• INFORMATION PROVIDED

....

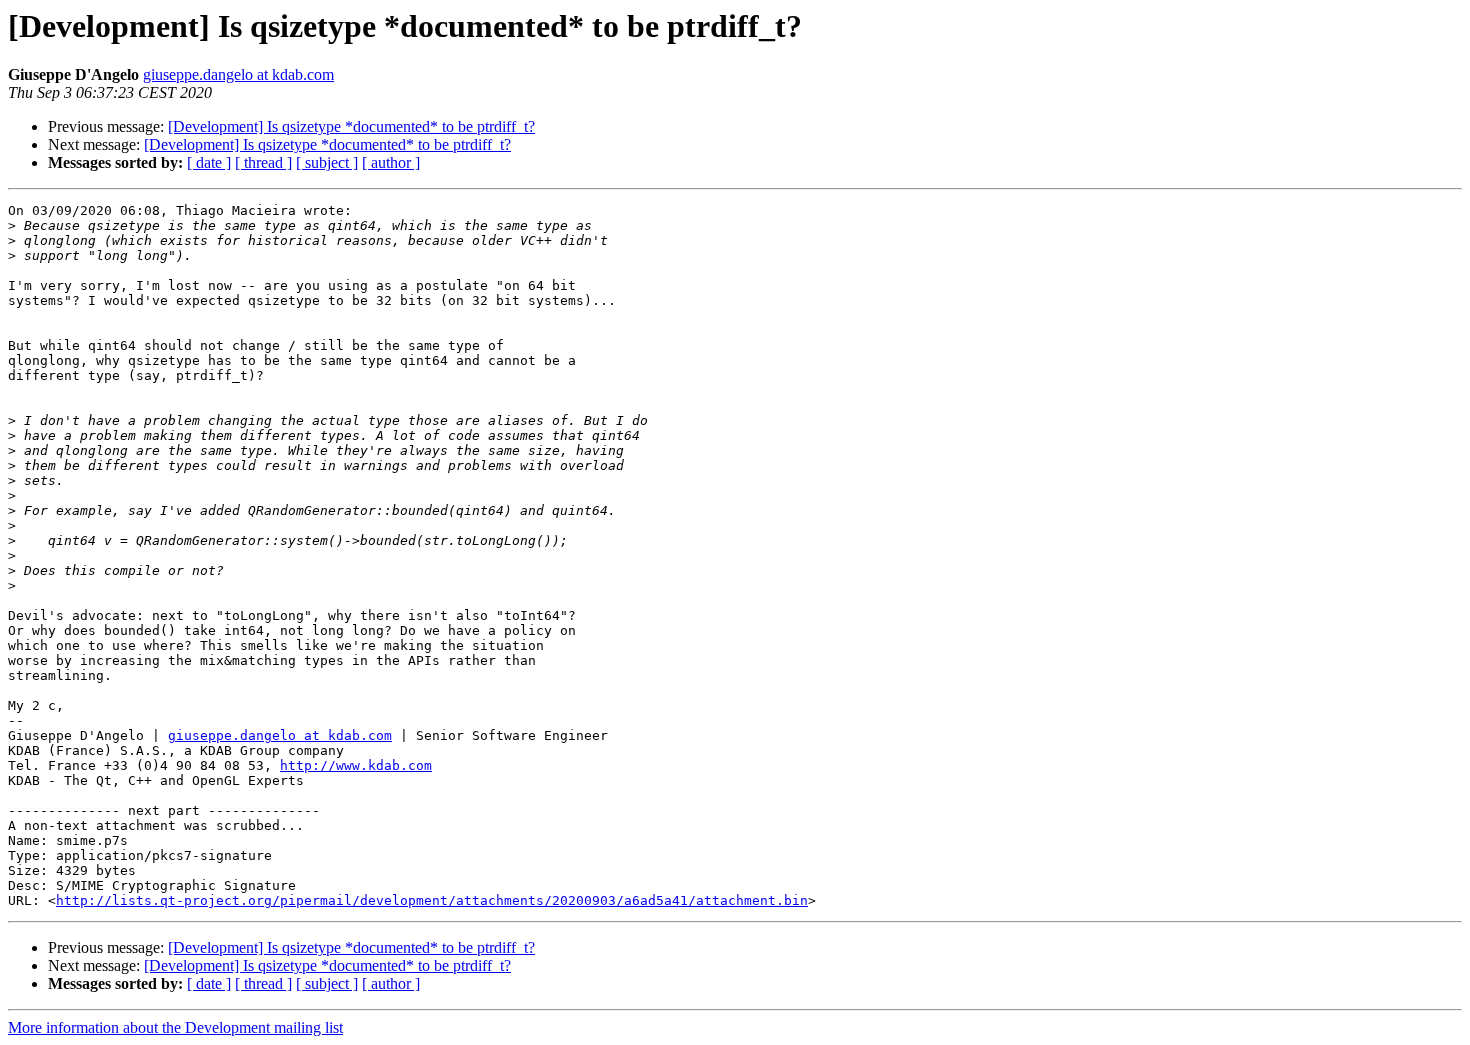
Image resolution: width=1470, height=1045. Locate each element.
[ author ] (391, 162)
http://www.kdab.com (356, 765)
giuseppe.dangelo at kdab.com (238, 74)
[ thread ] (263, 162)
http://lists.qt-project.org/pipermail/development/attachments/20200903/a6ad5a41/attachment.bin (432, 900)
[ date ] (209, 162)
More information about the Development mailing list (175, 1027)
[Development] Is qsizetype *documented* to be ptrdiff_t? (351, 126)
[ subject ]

....

• YOUR TASK
Each line above with the word "kdab" must be returned.

• RESPONSE AREA
http://www.kdab.com (356, 765)
giuseppe.dangelo at kdab.com (238, 74)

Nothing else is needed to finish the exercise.